Assignment policies are sets of rules that DFC-based applications apply to determine the correct file store or retention store for each new content file added to the repository. Assignment policies require a Content Storage Services (CSS) license. Any client application built on DFC applies assignment policies automatically if CSS is enabled in the repository.
Assignment policies can only be applied to the SysObject type and its subtypes, and are represented in the repository by persistent objects. A particular object type can have only one associated assignment policy. When a new content file is added to the repository, the assignment policy engine determines whether the object type of the file has an active associated assignment policy. If there is no active assignment policy for the type, the assignment policy engine determines whether the supertype of the object has an active associated assignment policy. If there is an active assignment policy for the file type or a supertype, the system applies the policy and stores the file accordingly. If no policy is found or if none of the rules match in an applicable policy, the system uses the default algorithm to determine the correct storage area. If none of the rules match in the applicable assignment policy, the policy engine does not further search the type hierarchy.

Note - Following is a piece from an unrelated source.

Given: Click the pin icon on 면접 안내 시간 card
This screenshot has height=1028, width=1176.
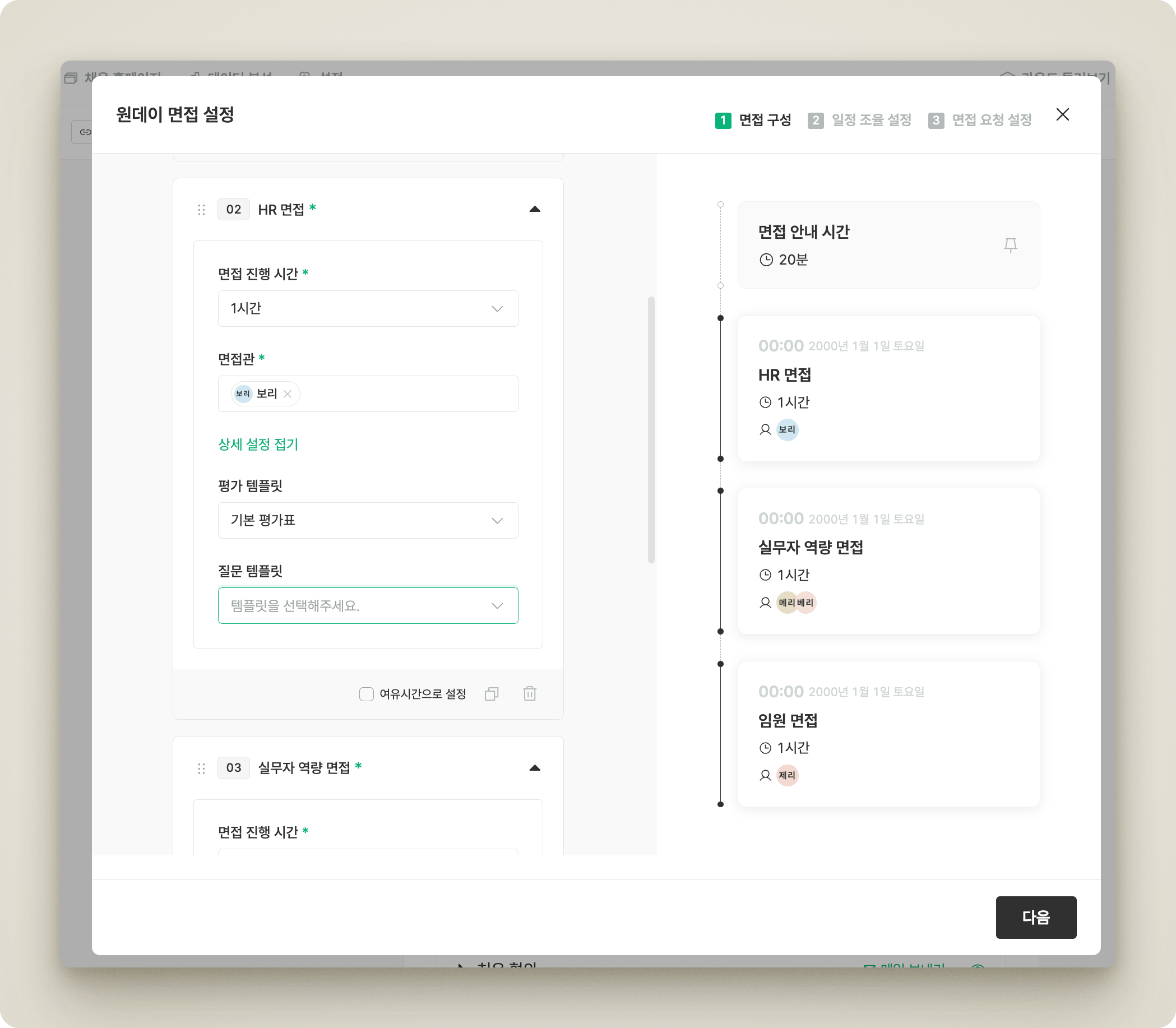Looking at the screenshot, I should coord(1010,246).
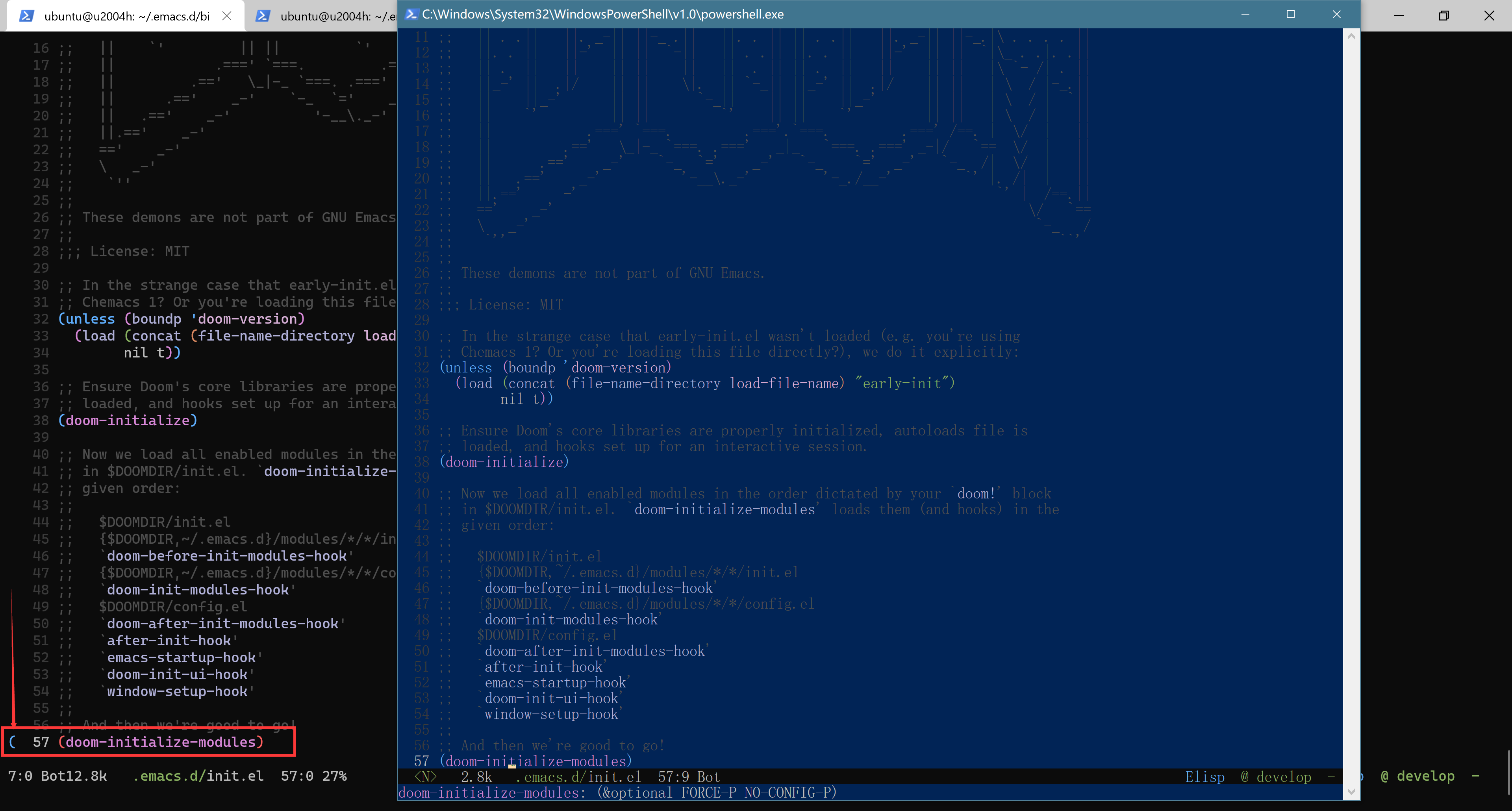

Assignment policies consist of rules that define the criteria for storing content files in the correct storage area. There are two types of rules:
Standard rules
Standard rules determine storage area based only on the object format and content size. Standard rules can have one to five criteria.
Custom rules
Custom rules can be based on the values of any standard or custom SysObject property, provided those values are present before an object is saved. There are no restrictions on the number of conditions in a custom rule. The properties and values are specified using methods, such as getString(), getInt(), or getRepeatingString(). Custom rules follow the Java syntax for any conditional statements in the rule. For custom rule examples, refer to Custom assignment policy rule examples.
There is no syntactical difference between the two types of rules. During rule validation, a standard rule is translated into the same syntax used for custom rules.
Assignment policies are applied only to new content files, whether they are primary content files or renditions. An assignment policy’s rules are applied in the order in which they are listed within a policy. If a rule is met, the remaining rules are ignored. To match a rule, all conditions in the rule must be satisfied. An assignment policy is applied when
A content file is first saved or imported into the repository.
A new version of a document is created, because versioning creates a new content file.
A document is checked out and checked in and a new version results, the policy is applied to the new version of the content file.
An existing document is modified and saved as the same version of the document.
Assignment policies are not applied or enforced under the following conditions:
An application sets the a_storage_type SysObject property.
If a_storage_type is set by an application, assignment policies do not execute for any of the primary content pages (content added using a Setfile). Documentum client applications do not generally set this property.
The application specifies the storage location for a secondary rendition during an addrendition call.
If a storage location is already provided, the policy engine does not execute the policy for this particular secondary rendition.
Assignment policies are not enabled.
The properties of an existing documents are modified and saved the changes without checking out and versioning the document. The content is saved into its current storage location.
The DFC policy engine is turned off.
Assignment policies are enabled but a policy does not exist for an object type or for any of the types supertypes.
A document does not satisfy any of the conditions in the applicable policy.
The content is replicated (content associated with a replica object).
The content is loaded into a repository with dump and load.
The content generated by a refresh API.
If the assignment policy engine encounters an error in a rule at runtime (for example, if a property name is invalid), the assignment policy engine returns an error and the save operation on the document or object fails. This behavior can be overridden by setting the DFC client-preference flag in the dfc.properties file on the application server host where Webtop or Documentum Administrator is installed:
dfc.storagepolicy.ignore.rule.errors=true
If this flag is set to true, the assignment policy engine ignores the faulty rule and attempts to apply the next rule in the policy.